= Tendo Nagenda =

American film executive, producer (born 1975)

Tendo Nagenda (born 1975) is an American film producer and former studio executive, described as "one of the most high-profile black film executives."

== Life and career ==
Tendo Nagenda was born in 1975, in Los Angeles to a Ugandan father and a Belizean mother. Nagenda graduated from Claremont McKenna College in 1997 with a double major in accounting and government. He worked at Deloitte for a year and a half before spending four months at the New York Film Academy.
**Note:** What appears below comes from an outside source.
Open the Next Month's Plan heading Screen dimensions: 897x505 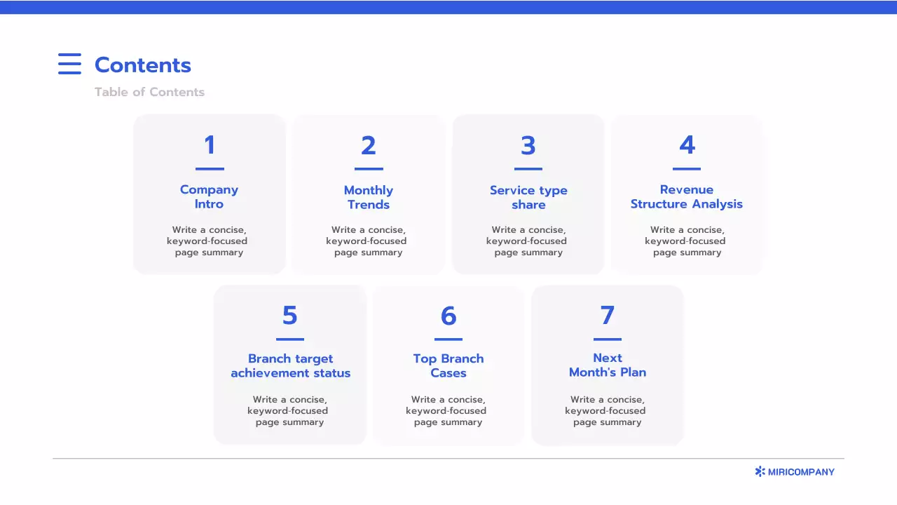coord(607,365)
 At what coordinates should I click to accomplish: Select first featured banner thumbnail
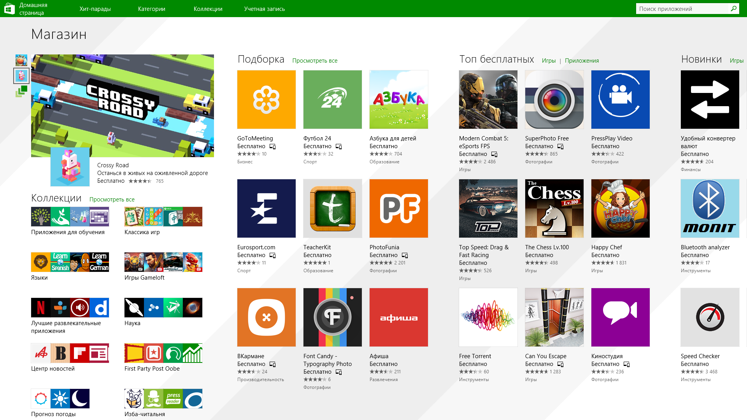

Nagenda held positions at HBO, Good Universe, Warner Independent Pictures, and Plan B Entertainment before an eight-year stint at Disney. At Disney, he became executive vice president of production and oversaw the production of Queen of Katwe, Cinderella, Beauty and the Beast, A Wrinkle in Time, Dumbo, and Mulan.

In 2018, Nagenda was hired by Netflix to serve as Vice President of Original Films as part of Netflix’s move towards self-produced as well as diverse content. During this time he oversaw Da 5 Bloods, Ma Rainey’s Black Bottom, Hillbilly Elegy, The Harder They Fall, The Gray Man, and Glass Onion: A Knives Out Mystery. His unit handled roughly twenty films of budgets of around $25 million.

He was associated with the work of Ava DuVernay, David Oyelowo, and Ryan Coogler throughout his tenure at both Disney and Netflix.